[Exercise prompt] What needs transcribing is the line with "Viewport: 1277px width, 885px" and every line after it to the end of the records, exactly and alone, with no pictures.

[Records from a collection]
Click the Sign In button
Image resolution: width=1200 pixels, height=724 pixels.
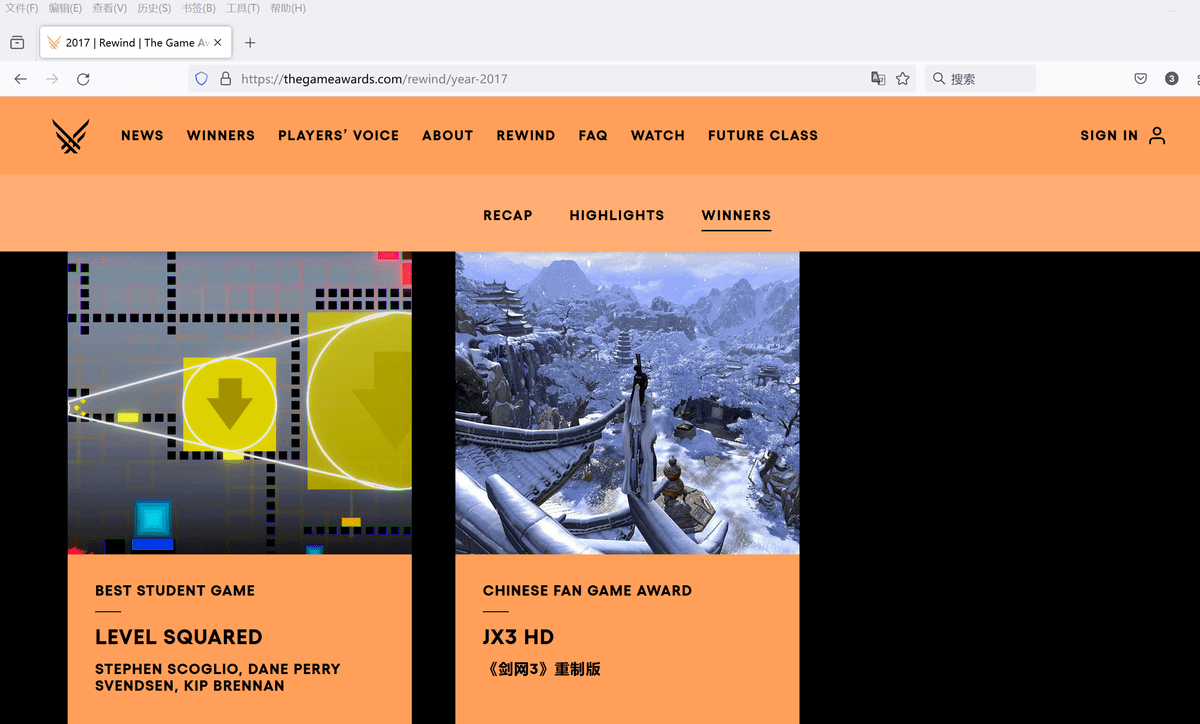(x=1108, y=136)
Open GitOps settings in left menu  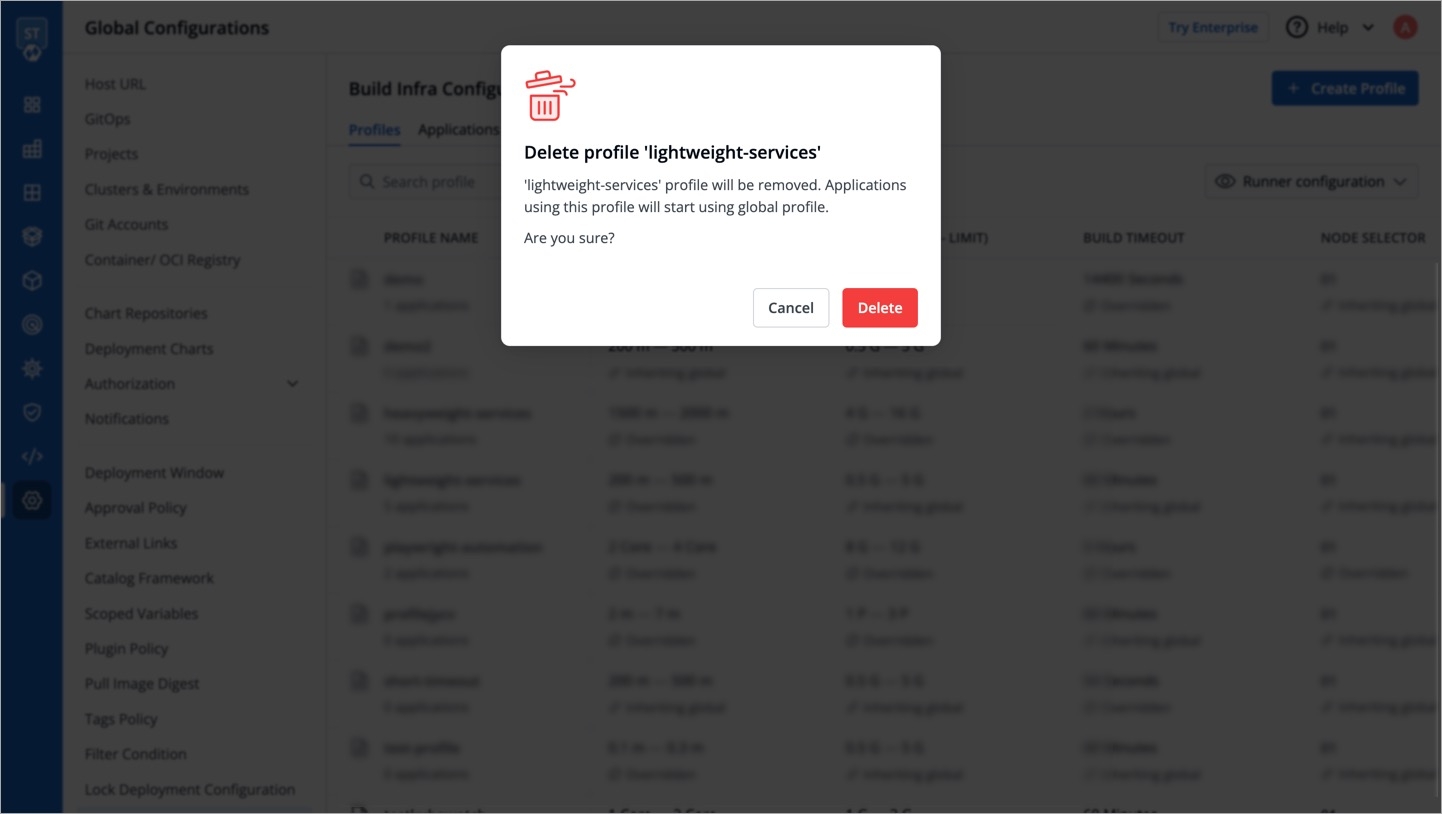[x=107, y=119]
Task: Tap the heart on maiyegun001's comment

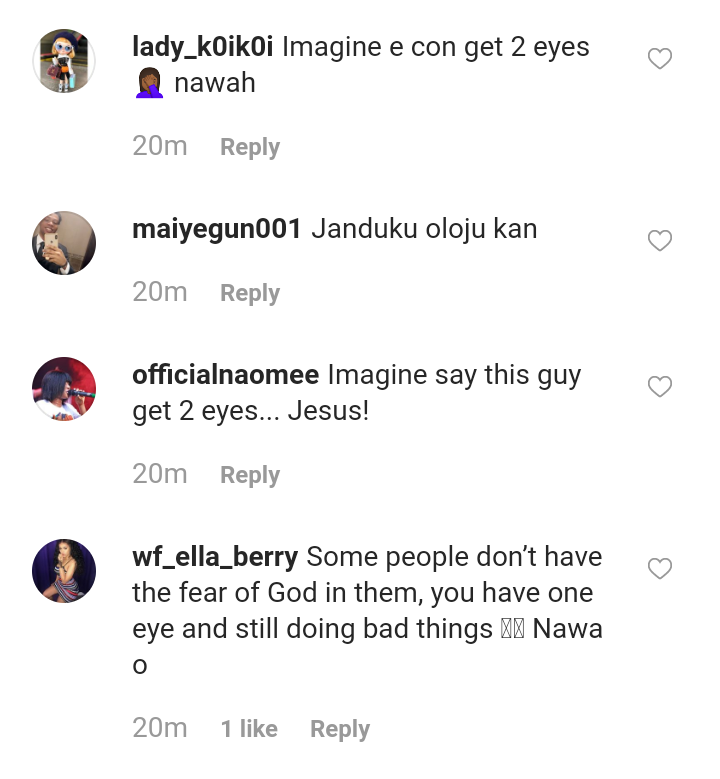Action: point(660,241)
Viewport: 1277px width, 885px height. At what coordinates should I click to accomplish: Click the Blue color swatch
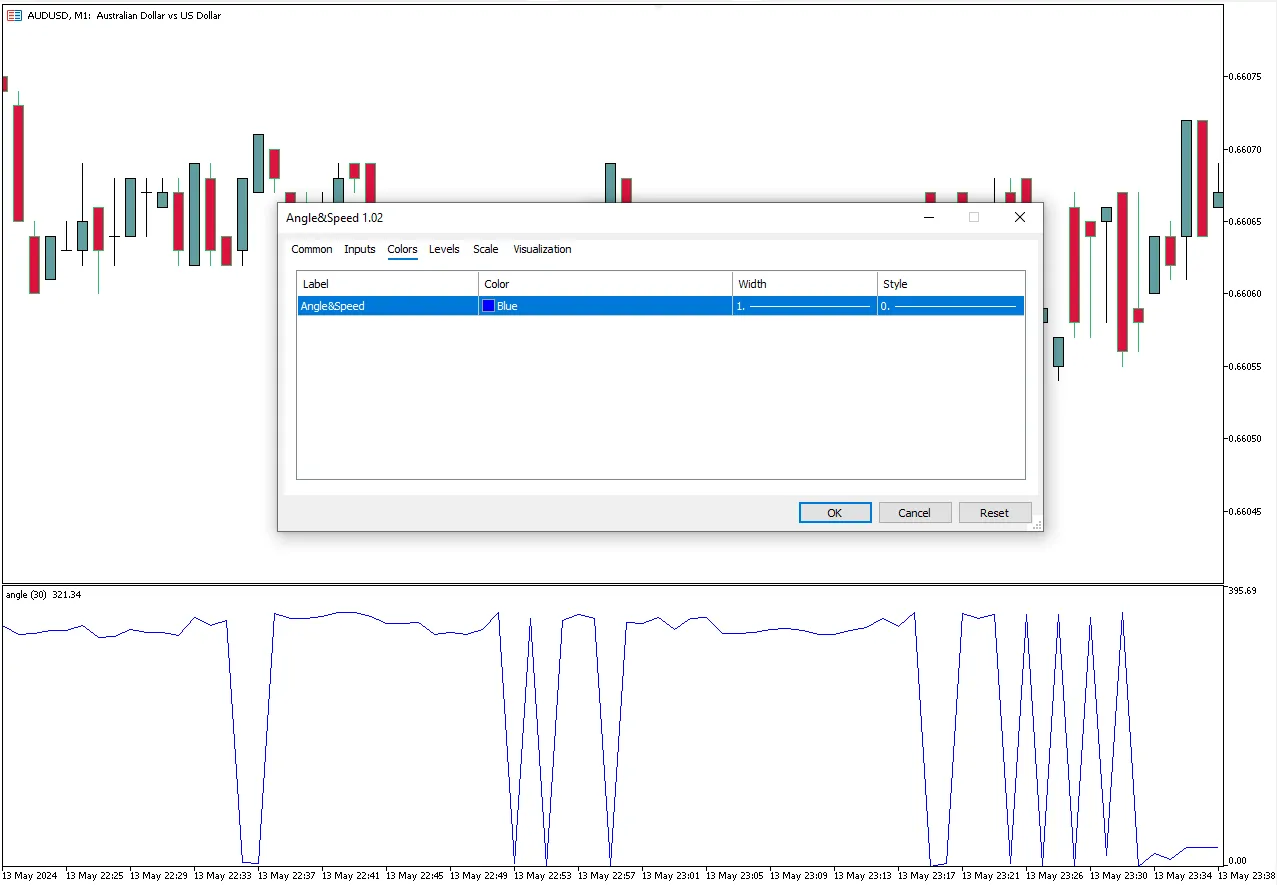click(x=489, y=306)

[Your solution]
Viewport: 1277px width, 885px height. At what coordinates should I click to accomplish: Click the Blue color swatch
click(x=489, y=306)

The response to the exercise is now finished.